La SUN, azienda cittadina del trasporto urbano è in deficit. Recentemente ha lanciato una campagna (non è la prima) per tentare di scoraggiare chi sale a bordo senza biglietto, ma non c'è da farsi illusioni, questo è un problema irrisolto di tutte le epoche e di tutte le città del mondo.
Certamente l'evasione era minore quando a bordo c'era il bigliettaio, ma sappiamo com'è andata, l'idea di ridurre quella voce del costo del personale era sembrata irresistibile.
Resta da vedere, ora che l'età della pensione viene ritoccata verso l'alto, cosa ne farà la SUN dei suoi dipendenti troppo anziani per mettersi alla guida. Potrebbe, magari, licenziarli, l'articolo 18 è stato tolto apposta.
L'idea che ridurre i costi sia più o meno come  aumentare i ricavi è quella che adottiamo tutti noi per far quadrare il bilancio familiare, rinunciando, di volta in volta, al giornale, alle sigarette o alla partita, mano a mano che aumenta l'affitto, la bolletta del gas o il prezzo della benzina, mentre lo stipendio resta al palo. Noi lo facciamo così, alla buona, ma per l'economia, quella vera, ad inventare questo metodo si sono scomodati dei premi nobel.
Resta da vedere se funziona, io, per esempio, raramente, ogni volta che approdo a una nuova rinuncia mi sento più signore di prima. Può darsi che per le aziende sia diverso.
La seconda trovata dei premi nobel per aumentare i ricavi, è  - chi ci avrebbe mai pensato? -  quella di aumentare i prezzi a prescindere da quel noioso vecchiume della legge della domanda e dell'offerta.
Come si vede è l'uovo di colombo, se raddoppio i prezzi è come se raddoppiassi le vendite.
La cosa, naturalmente funziona se vendo beni essenziali (cibo, acqua, riscaldamento) e non a caso i padroni del vapore si sono gettati a pesce sulle privatizzazioni dei settori alimentare ed energetico e già pregustavano - frustrati, ahimè,  da un provvido referendum - quella dell'acqua. Se però vendo paperelle di plastica, è probabile che al raddoppio dei prezzi corrisponda il dimezzamento degli acquirenti.
Comunque sia, la SUN ha applicato anche questo rimedio, e quest'estate ha aumentato le tariffe del 30% (quindici volte il preteso tasso d'inflazione), senza migliorare di nulla il servizio, anzi!
Il fatto che, poco dopo, abbia dovuto indire la crociata contro i portoghesi, mi induce a credere che l'aumento delle tariffe non si sia rivelato salvifico per i bilanci.
La questione è da studiare.
Chi viaggia abitualmente in autobus sa che attualmente la SUN lavora, a parte trascurabili eccezioni, esclusivamente per chi non può fare a meno del servizio pubblico, vale a dire chi è ancora troppo giovane per usare l'automobile, chi è già troppo anziano per usarla ancora, chi è troppo povero per possederla.

DATI FORNITI:

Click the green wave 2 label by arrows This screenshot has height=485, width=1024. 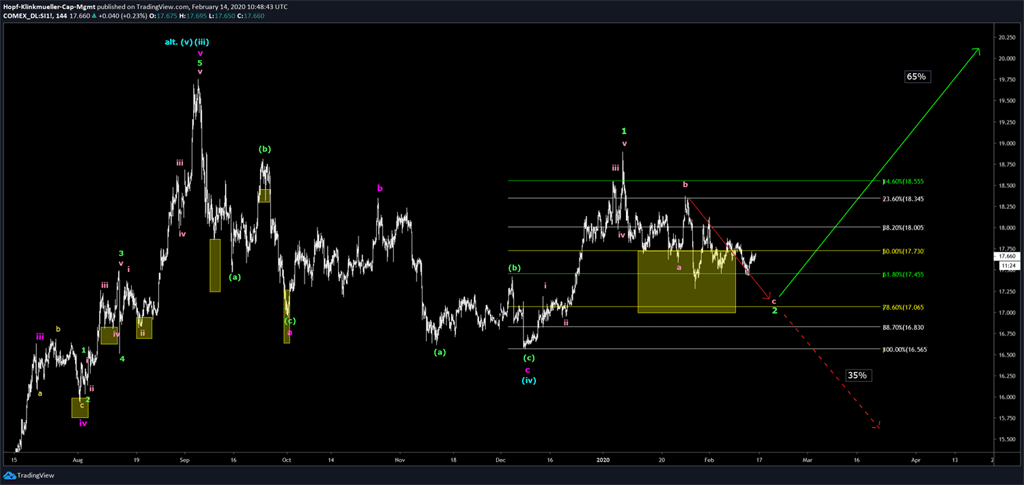pyautogui.click(x=774, y=311)
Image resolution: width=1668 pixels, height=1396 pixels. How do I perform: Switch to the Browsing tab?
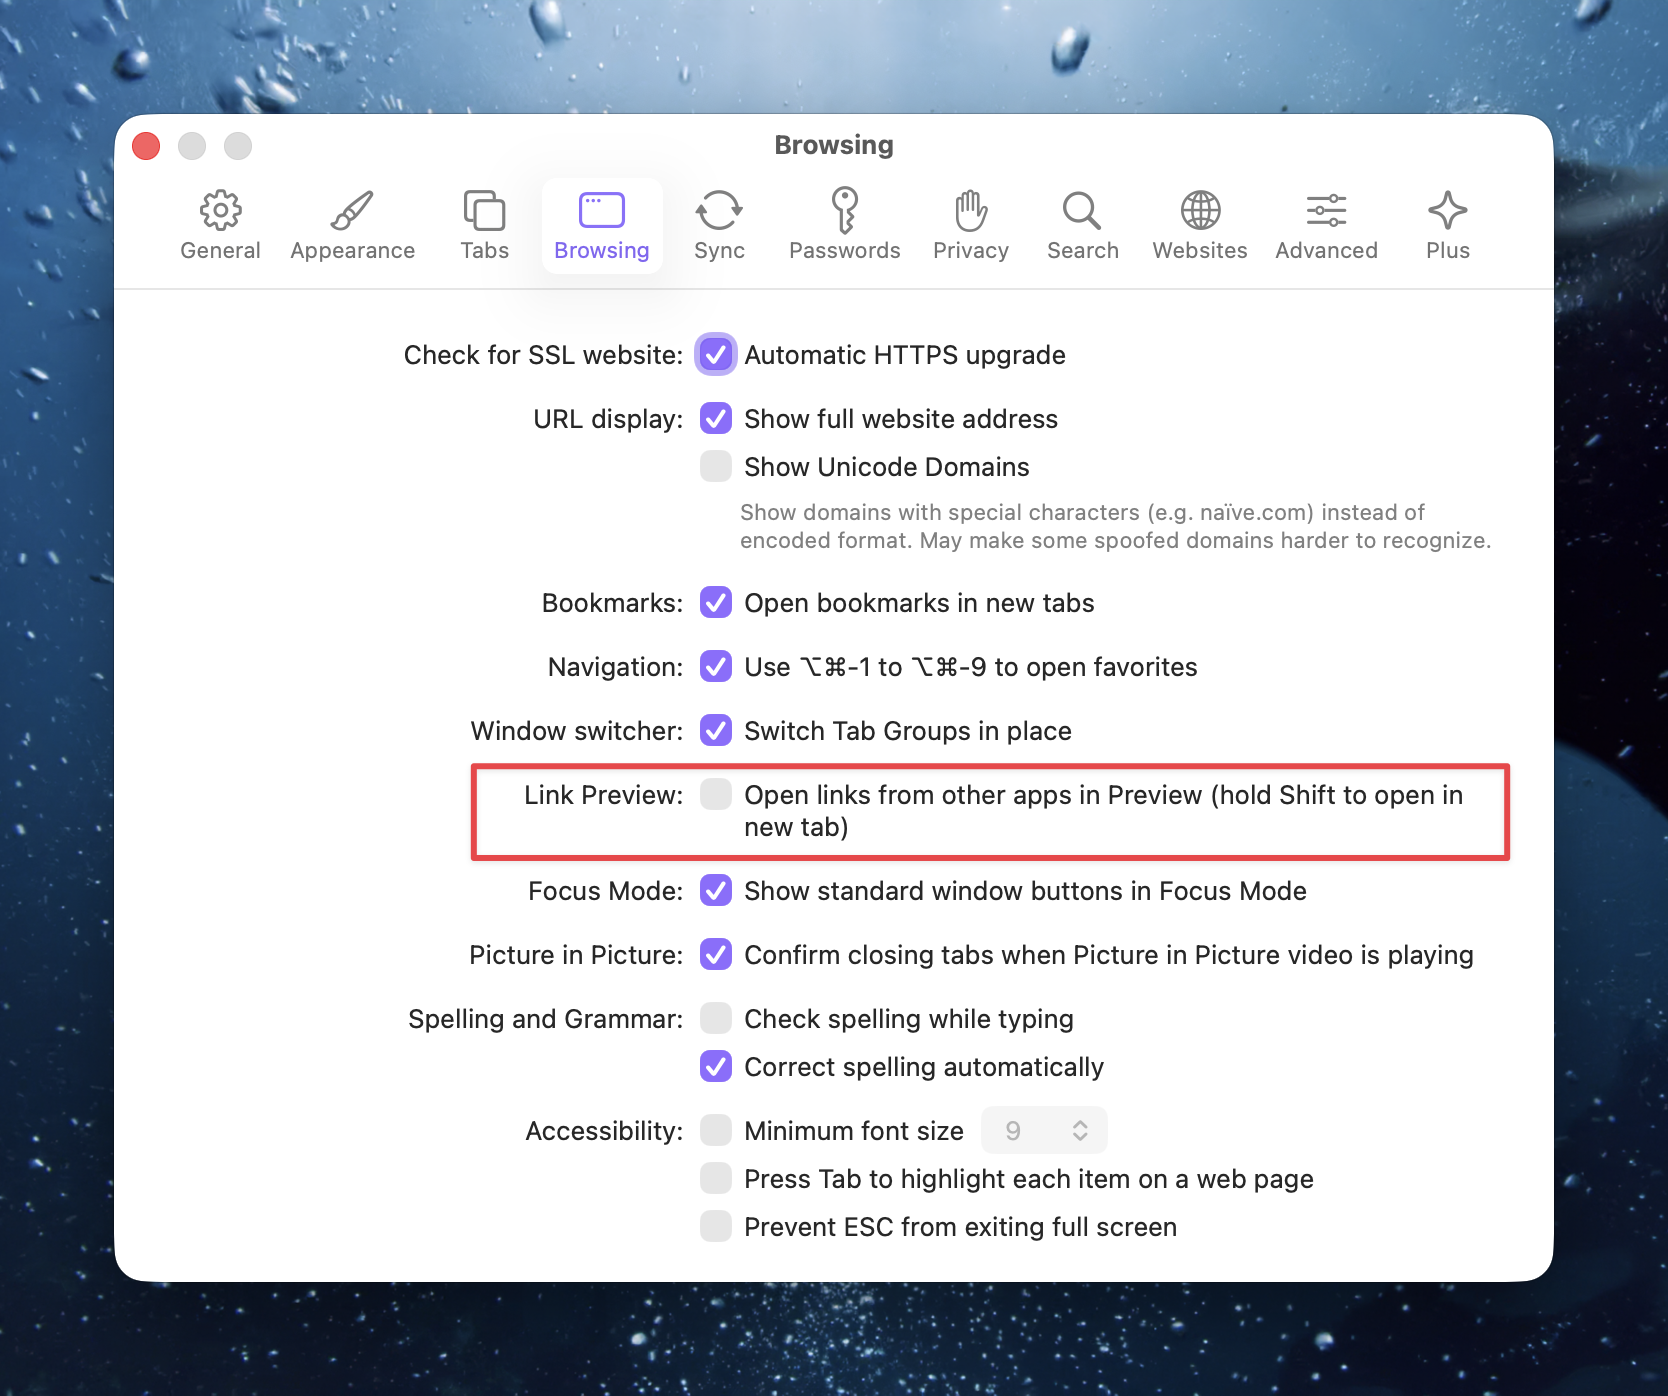coord(602,226)
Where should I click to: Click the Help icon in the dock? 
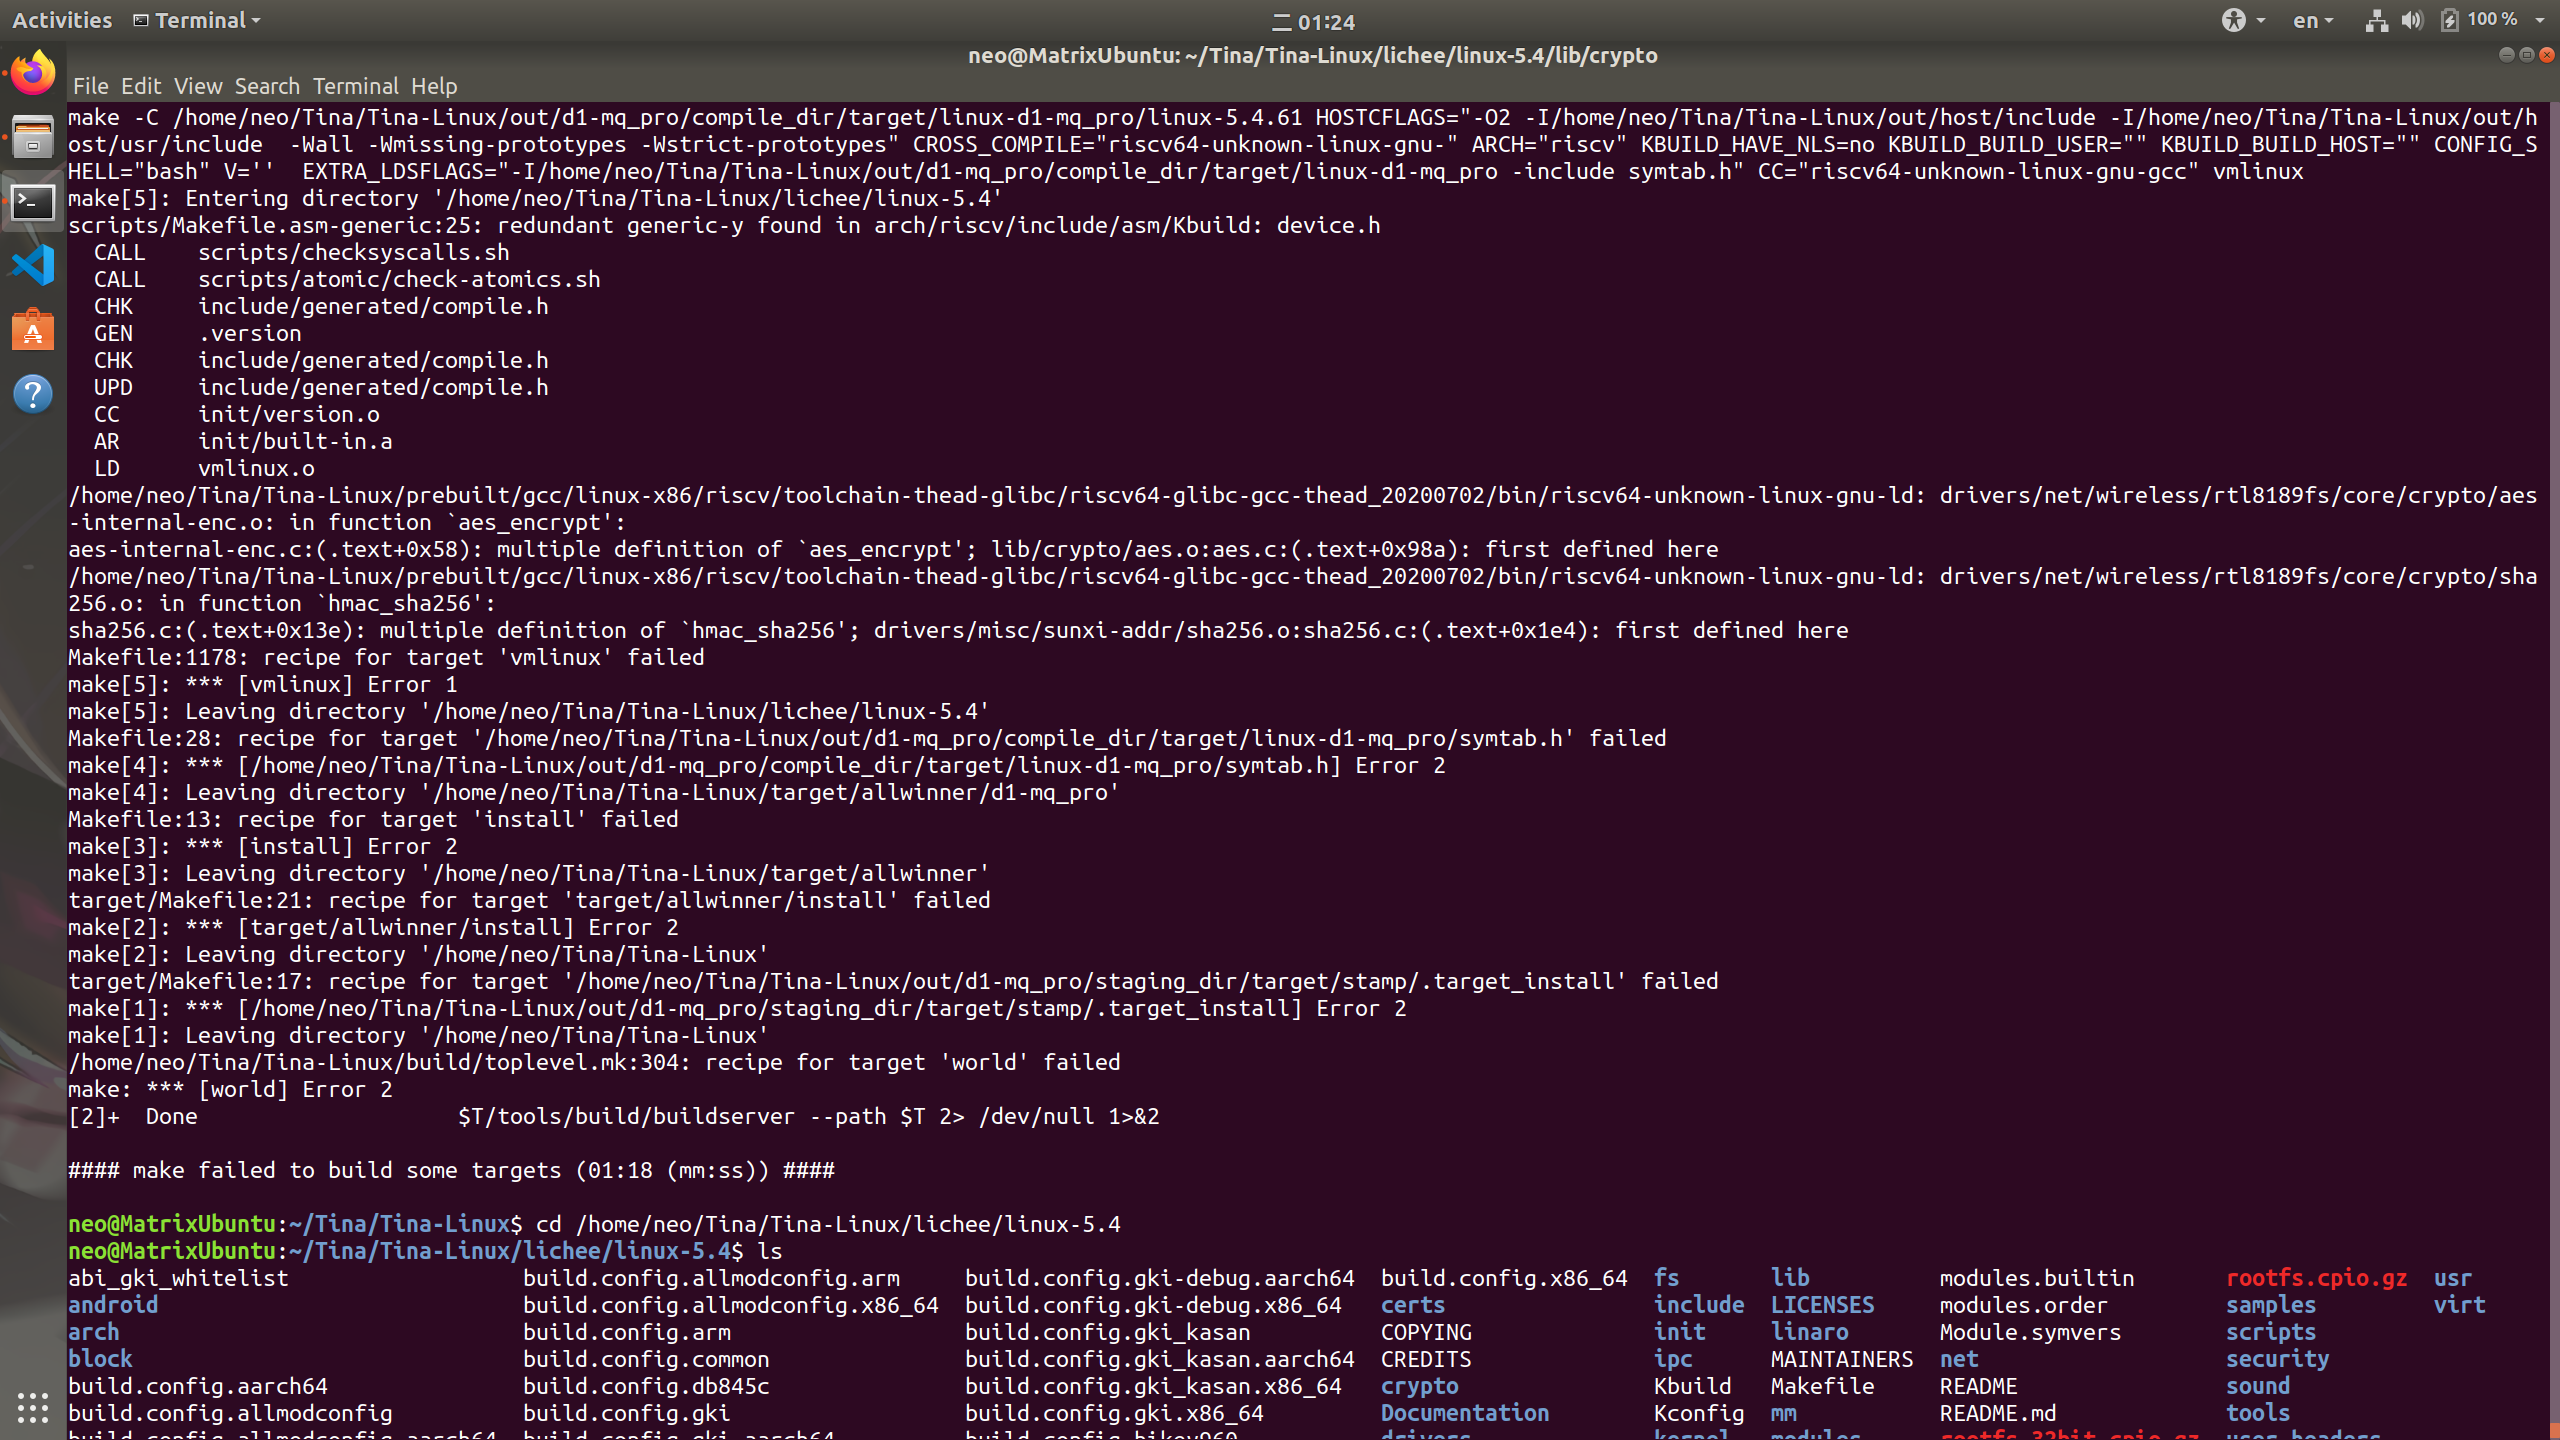coord(32,394)
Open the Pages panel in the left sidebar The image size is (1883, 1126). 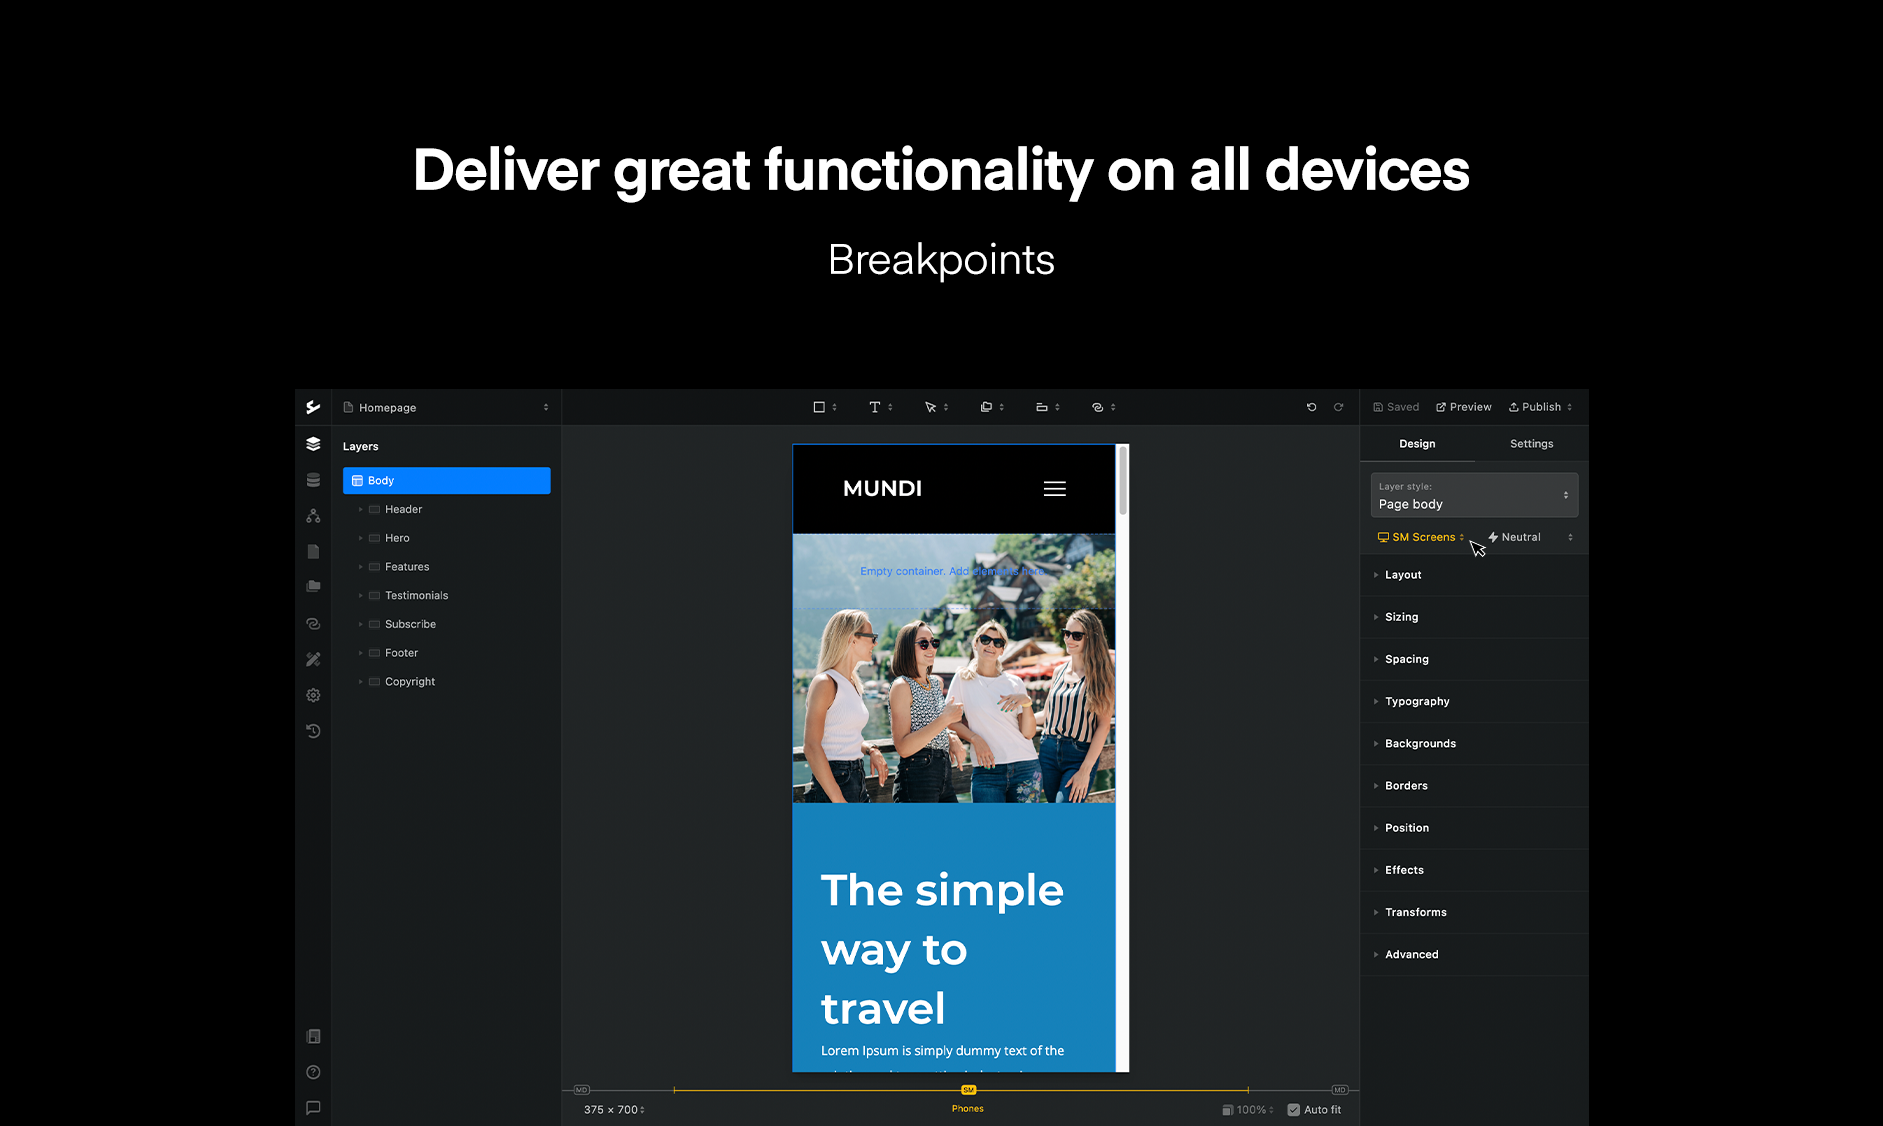[x=313, y=551]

COSA SI CHIEDE:
[1] Rispondi a queste domande sul testo relativo alla SUN.
(a) Di quanto sono state aumentate le tariffe quest'estate?
(b) Quali beni essenziali sono indicati tra parentesi?
(c) Chi c'era a bordo quando l'evasione era minore?
[2] Prosegui il testo sulla SUN a partire dalla sua ultima frase.

RISPOSTE AI COMPITI:
[1]
(a) Del 30%.
(b) Cibo, acqua, riscaldamento.
(c) Il bigliettaio.

[2]
Dal punto di vista del fenomeno dell'evasione, gli anziani, per un sistema agevolato di tariffe e maggior senso civico, ne sono indenni.
I giovani, per l'avversione endemica, in quella fascia d'età, ad un sistema di regole che rappresenta la società dei padri, producono una quota rilevante degli scrocconi, ma per la motivazione che li muove, nessun tipo di repressione, neppure la galera, potrà produrre sensibili effetti.
I poveri, infine, spesso non pagano il biglietto perché non possono pagarlo (e tacciano quelli che trovano incredibile che non si trovino 30 euro al mese per l'autobus, 60 per la mensa scolastica, 8,50 per l'assicurazione e così via, più quelli per l'affitto, la luce, il gas e la spesa quotidiana. Tacete, merde!)
L'azienda lo sa, tant'è vero che intensifica i controlli dopo la fatidica terza settimana, quando sa che la penuria di liquido può indurre più facilmente all'escamotage.
Può darsi che, a furia d'insistere, l'abbia vinta, ma non nel senso di indurre i riottosi a cacciare del denaro che non posseggono, bensì  convincendoli ad andare a piedi, con ampia soddisfazione morale, ma scarso tornaconto aziendale.
Insistere su questo versante significa quindi, aggiungere ai costi dell'evasione quelli della campagna antievasione.
L'alternativa sarebbe quella di aumentare i clienti paganti. E non è che non ce ne siano gli spazi.
Prendiamo, per esempio la scuola elementare. Nelle ore di uscita e di entrata le strade sono intasate di automobili di mamme e babbi che accompagnano i loro figli. Eppure quasi tutte le scuole sono sul tracciato di una linea urbana, con la fermata lì a due passi.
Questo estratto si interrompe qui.